### Görev maddesi 1
Tüberküloz raporuna dair habere göre şu soruları yanıtlayın:
(a) DSÖ'nün raporunda kaç ülke ve bölgeden alınan veriler incelendi?
(b) 2022 yılında dünya genelinde kaç kişiye tüberküloz teşhisi konuldu?
(c) DSÖ, tüberkülozu hangi yıldan itibaren küresel takip listesine almıştı?
### Görev maddesi 2
Tüberküloz raporuna dair haberi kaldığı yerden sürdürün.

DSÖ alarm verdi, ikinci ölümcül bulaşıcı hastalık! 7,5 milyon kişide tespit edildi!

Dünya Sağlık Örgütü (DSÖ) bir açıklama yaparak dünyanın ikinci ölümcül bulaşıcı hastalığını duyurdu. 2022 yılında dünya genelinde bu hastalık 7,5 milyon kişide tespit edildi.
DSÖ alarm verdi, ikinci ölümcül bulaşıcı hastalık! 7,5 milyon kişide tespit edildi!

Dünya Sağlık Örgütü (DSÖ), dünyanın ölümcül ikinci bulaşıcı hastalığına dair açıklamalar yaptı. DSÖ’nün yayınladığı 2023 Küresel Tüberküloz Raporu’nda 92 ülke ve bölgeden verilerin alınarak incelendiği belirtildi. Rapora göre 2022 yılında dünya genelinde toplam 7,5 milyon kişiye tüberküloz teşhisi konuldu. Bu rakam 1995 yılından itibaren ulaşılan en yüksek rakam olarak kayıtlara geçti. DSÖ 1995 yılından itibaren tüberkülozu küresel takip listesine almıştı.

### Veriler

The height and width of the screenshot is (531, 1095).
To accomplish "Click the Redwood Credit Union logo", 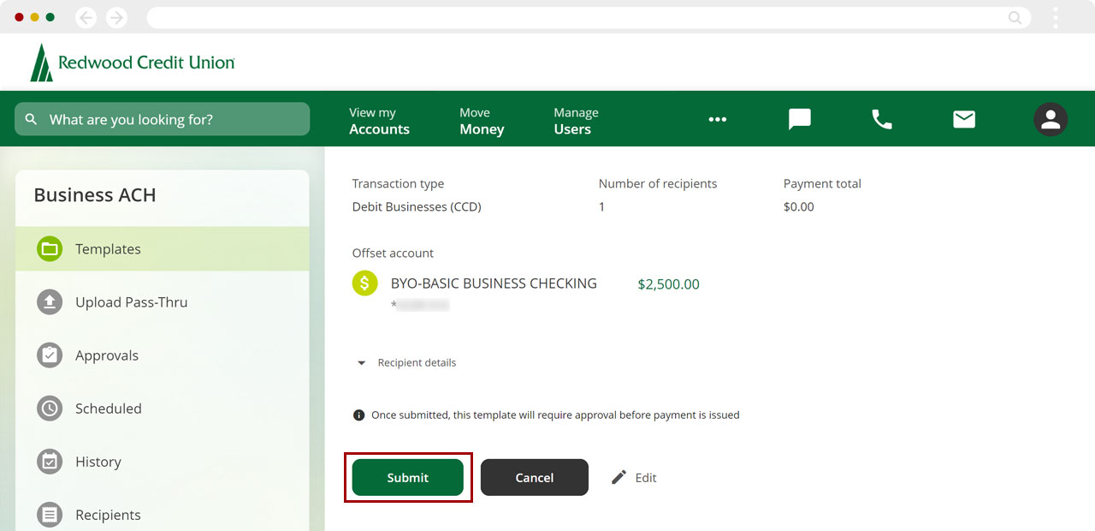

### Alıştırma yanıtı 1
(a) Raporda 92 ülke ve bölgeden alınan veriler incelendi.
(b) 2022 yılında dünya genelinde 7,5 milyon kişiye tüberküloz teşhisi konuldu.
(c) DSÖ, tüberkülozu 1995 yılından itibaren küresel takip listesine almıştı.

### Alıştırma yanıtı 2
TÜBERKÜLOZ RAPORU YAYINLANDI!

Açıklanan DSÖ raporunda Covid-19 salgınının ardından 2022’de tüberkülozun teşhis ve tedavi hizmetlerinin yaygınlaşmasında küresel çapta iyileşme görüldüğü kaydedildi. Ancak belirlenen yeni hedeflere ulaşabilmek için küresel çapta hızlandırılmış çalışmaların zorunlu olduğunun altı çizildi.

2020 ve 2021 yıllarında yeni tüberküloz tanısı konan kişi sayısının küresel ölçekte azalmasının yüzde 60’ından fazlasının Hindistan, Endonezya ve Filipinler’deki vaka sayılarının azalması ile ilişkili olduğu belirtildi. Ancak bu azalma eğiliminde süreklilik sağlanamadı. Bu ülkelerdeki vaka sayıları 2022 yılında yükselmeye başladı ve 2019 rakamlarının üzerine çıkıldı.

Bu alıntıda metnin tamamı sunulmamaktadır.